Task requirements: Only the lines from the one containing "Where should I click to: Select" through the end of the entries are to be copied, exactly and without pictures, please.

Input records:
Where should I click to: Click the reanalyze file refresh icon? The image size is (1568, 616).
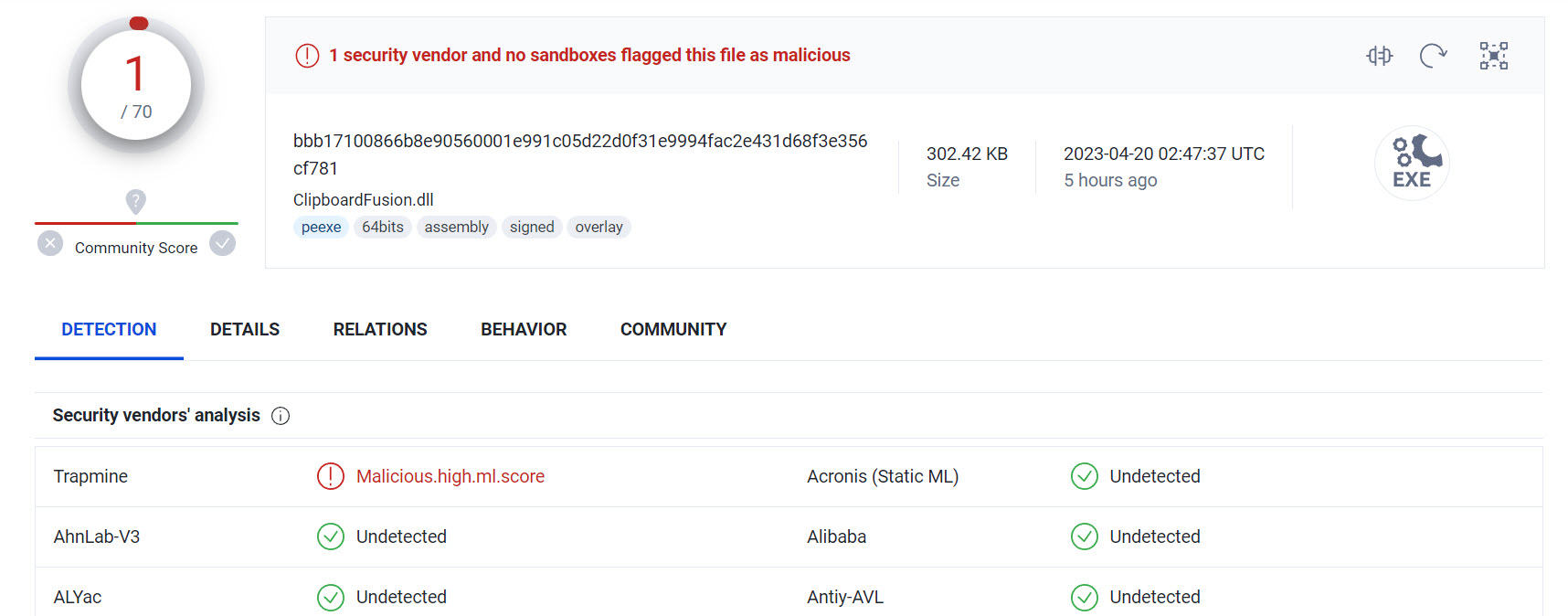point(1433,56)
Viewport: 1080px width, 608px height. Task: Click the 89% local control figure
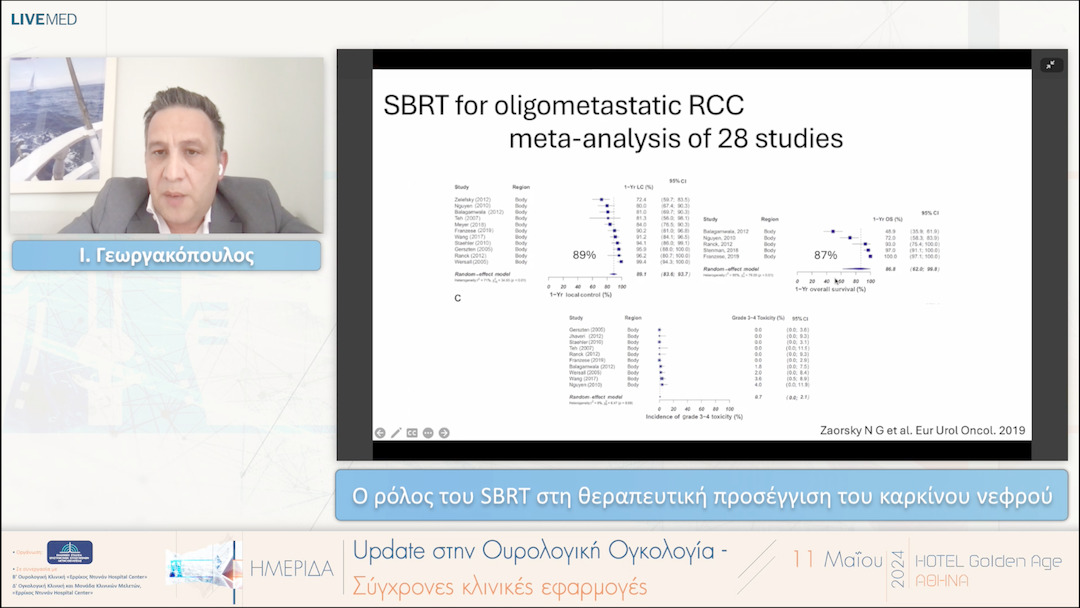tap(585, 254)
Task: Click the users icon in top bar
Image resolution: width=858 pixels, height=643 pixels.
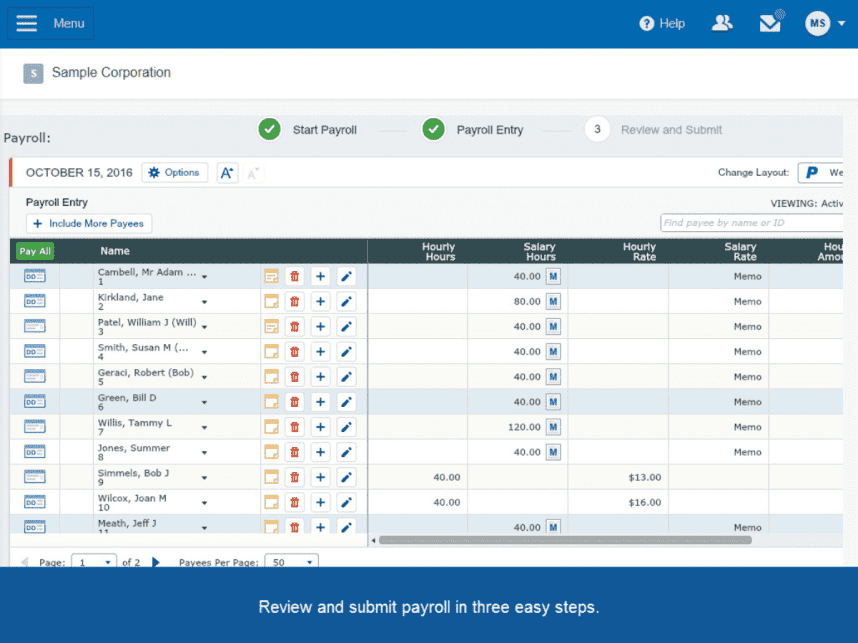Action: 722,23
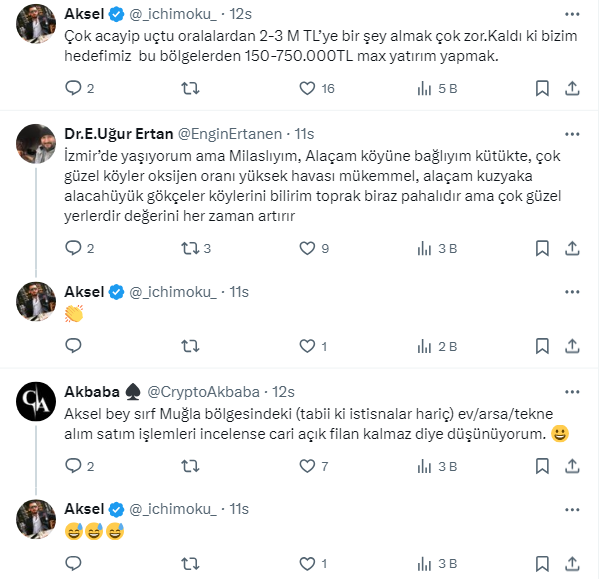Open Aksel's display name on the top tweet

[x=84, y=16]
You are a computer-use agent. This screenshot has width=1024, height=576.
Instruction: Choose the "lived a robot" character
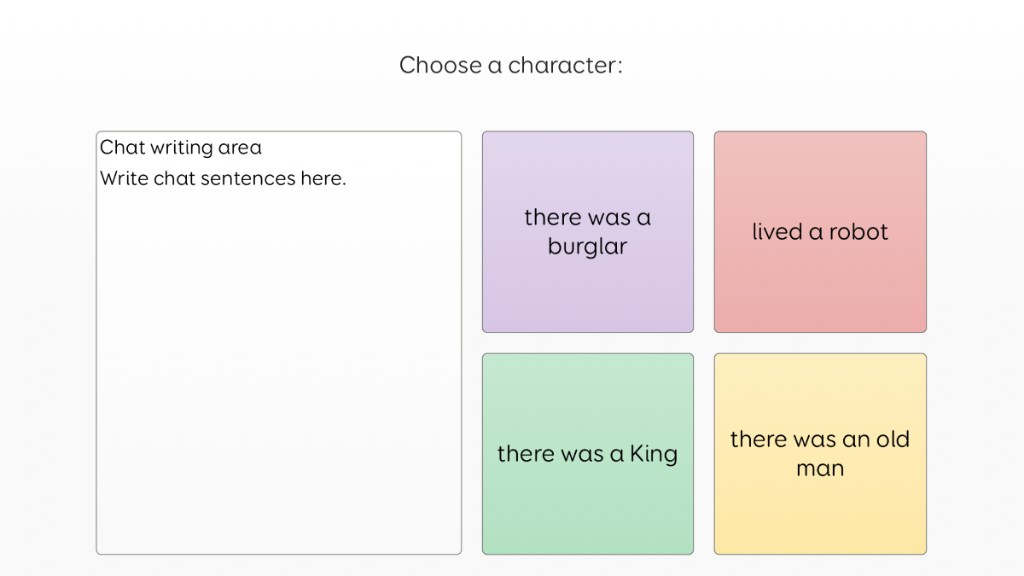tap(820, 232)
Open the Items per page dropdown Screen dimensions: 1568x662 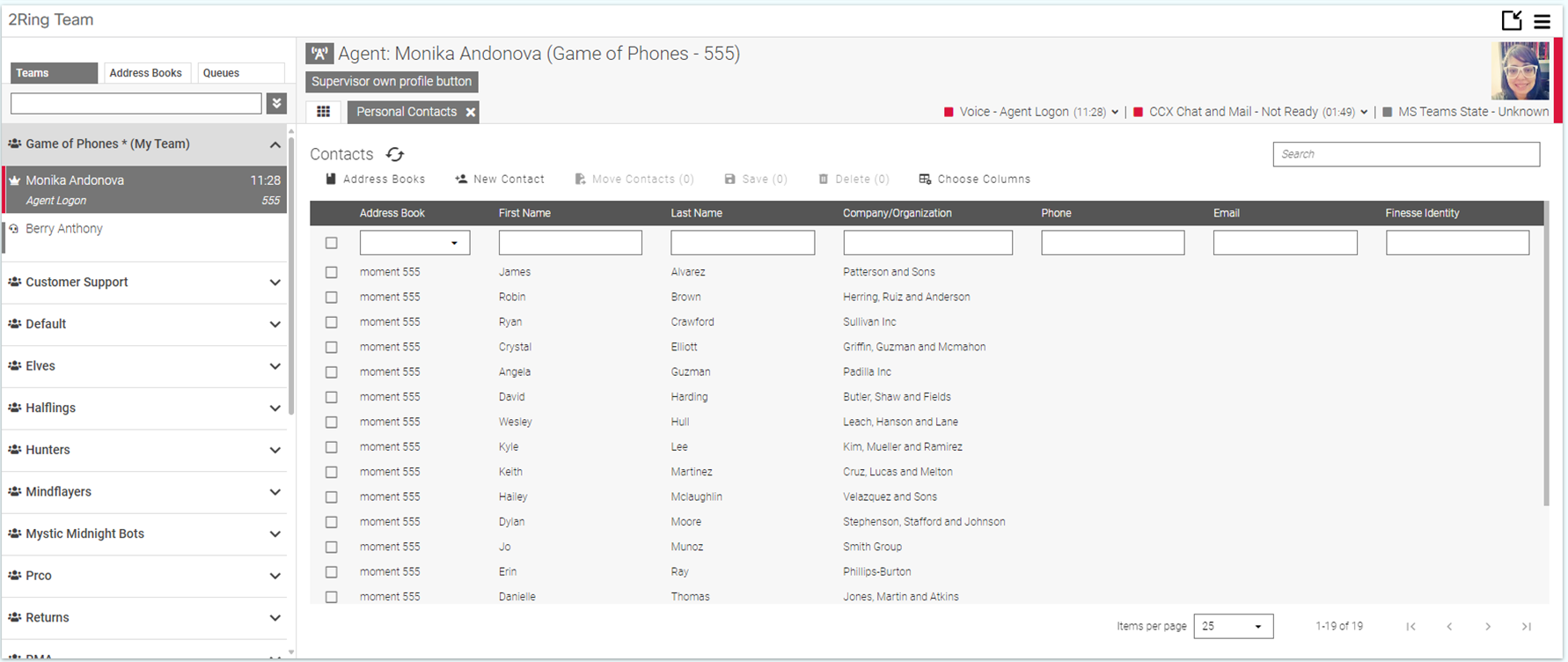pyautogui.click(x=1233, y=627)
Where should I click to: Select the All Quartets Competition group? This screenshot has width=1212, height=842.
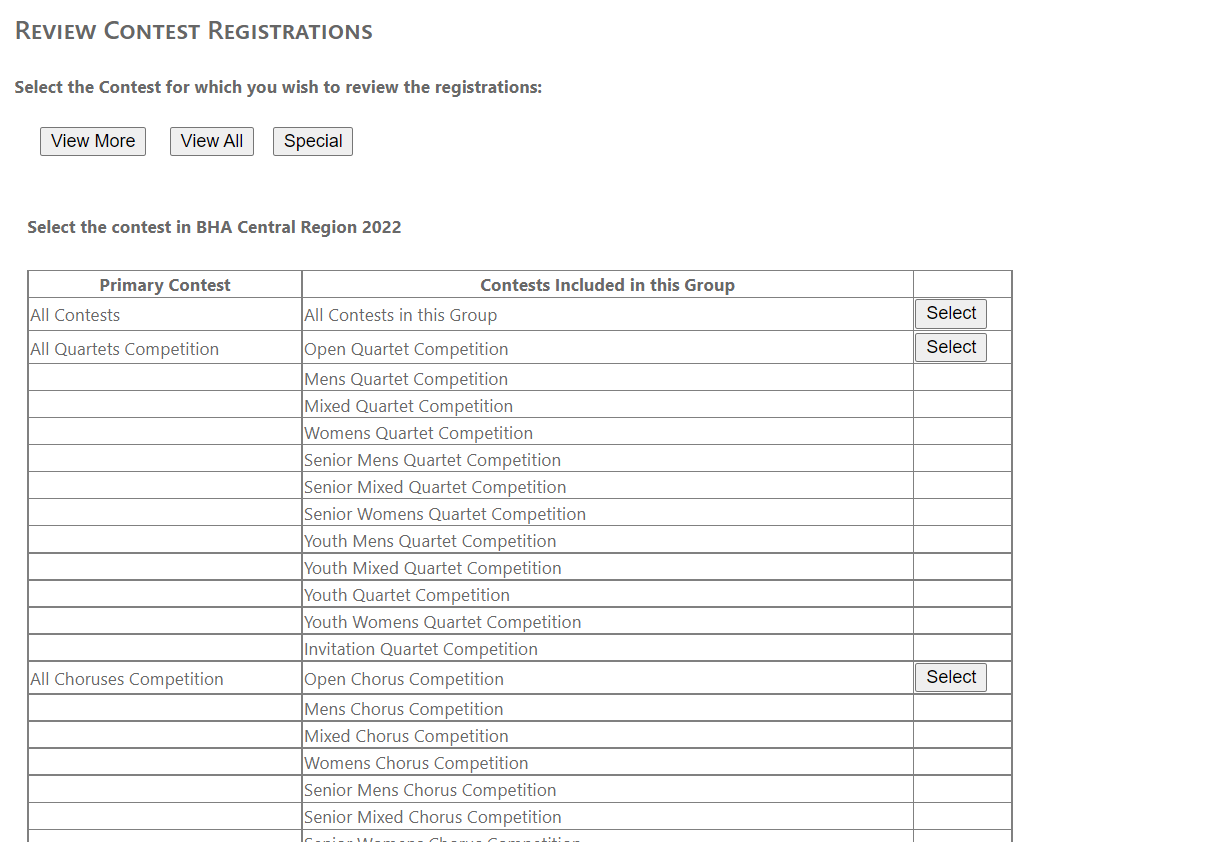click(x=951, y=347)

Output below:
Where should I click to: Select the All Quartets Competition group? This screenshot has width=1212, height=842.
click(x=951, y=347)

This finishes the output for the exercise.